Customer Churn Prediction with XGBoost #161

johnl8888 · 2018-01-10T21:54:21Z

When I tried a different csv data set using XGBboost, I got the following issues:

Arguments: train
[2018-01-10:21:51:56:INFO] Running standalone xgboost training.
[2018-01-10:21:51:56:INFO] File size need to be processed in the node: 38.24mb. Available memory size in the node: 8611.8mb
/opt/amazon/lib/python2.7/site-packages/sage_xgboost/train_helper.py:279: ParserWarning: Falling back to the 'python' engine because the 'c' engine does not support sep=None with delim_whitespace=False; you can avoid this warning by specifying engine='python'.
df = pd.read_csv(os.path.join(files_path, csv_file), sep=None, header=None)
/opt/amazon/lib/python2.7/site-packages/sage_xgboost/exceptions.py:19: DeprecationWarning: BaseException.message has been deprecated as of Python 2.6
message = getattr(exception, 'message', str(exception))
/opt/amazon/lib/python2.7/site-packages/sage_xgboost/exceptions.py:19: DeprecationWarning: BaseException.message has been deprecated as of Python 2.6
message = getattr(exception, 'message', str(exception))
[2018-01-10:21:52:06:ERROR] Algorithm Error: Could not determine delimiter (caused by Error)
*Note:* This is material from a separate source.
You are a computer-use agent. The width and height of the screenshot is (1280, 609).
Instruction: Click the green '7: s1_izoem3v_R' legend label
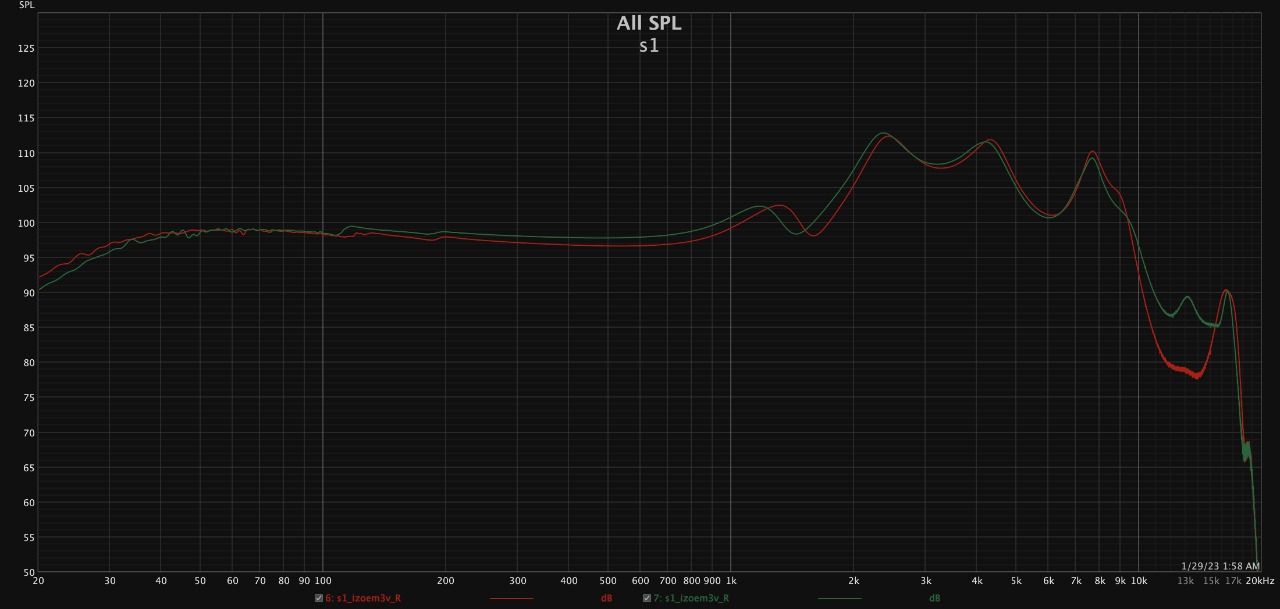[x=690, y=598]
Caused by: Could not determine delimiter
Traceback (most recent call last):
File "/opt/amazon/lib/python2.7/site-packages/sage_xgboost/train.py", line 34, in main
standalone_train(resource_config, train_config, data_config)
File "/opt/amazon/lib/python2.7/site-packages/sage_xgboost/train_methods.py", line 16, in standalone_train
train_job(resource_config, train_config, data_config)
File "/opt/amazon/lib/python2.7/site-packages/sage_xgboost/train_helper.py", line 389, in train_job
dtrain = get_dmatrix(train_path, file_type, exceed_memory)
File "/opt/amazon/lib/python2.7/site-packages/sage_xgboost/train_helper.py", line 317, in get_dmatrix
dmatrix = get_csv_dmatrix(files_path)
File "/opt/amazon/lib/python2.7/site-packages/sage_xgboost/train_helper.py", line 279, in get_csv_dmatrix
df = pd.read_csv(os.path.join(files_path, csv_file), sep=None, header=None)
File "/opt/amazon/lib/python2.7/site-packages/pandas/io/parsers.py", line 562, in parser_f
return _read(filepath_or_buffer, kwds)
File "/opt/amazon/lib/python2.7/site-packages/pandas/io/parsers.py", line 315, in _read
parser = TextFileReader(filepath_or_buffer, **kwds)
File "/opt/amazon/lib/python2.7/site-packages/pandas/io/parsers.py", line 645, in init
self._make_engine(self.engine)
File "/opt/amazon/lib/python2.7/site-packages/pandas/io/parsers.py", line 805, in _make_engine
self._engine = klass(self.f, **self.options)
File "/opt/amazon/lib/python2.7/site-packages/pandas/io/parsers.py", line 1601, in init
self._make_reader(f)
File "/opt/amazon/lib/python2.7/site-packages/pandas/io/parsers.py", line 1705, in _make_reader
sniffed = csv.Sniffer().sniff(line)
File "/opt/amazon/python2.7/lib/python2.7/csv.py", line 188, in sniff
raise Error, "Could not determine delimiter"
Error: Could not determine delimiter

ValueErrorTraceback (most recent call last)
in ()
16 num_round=100)
17
---> 18 xgb.fit({'train': s3_input_train, 'validation': s3_input_validation})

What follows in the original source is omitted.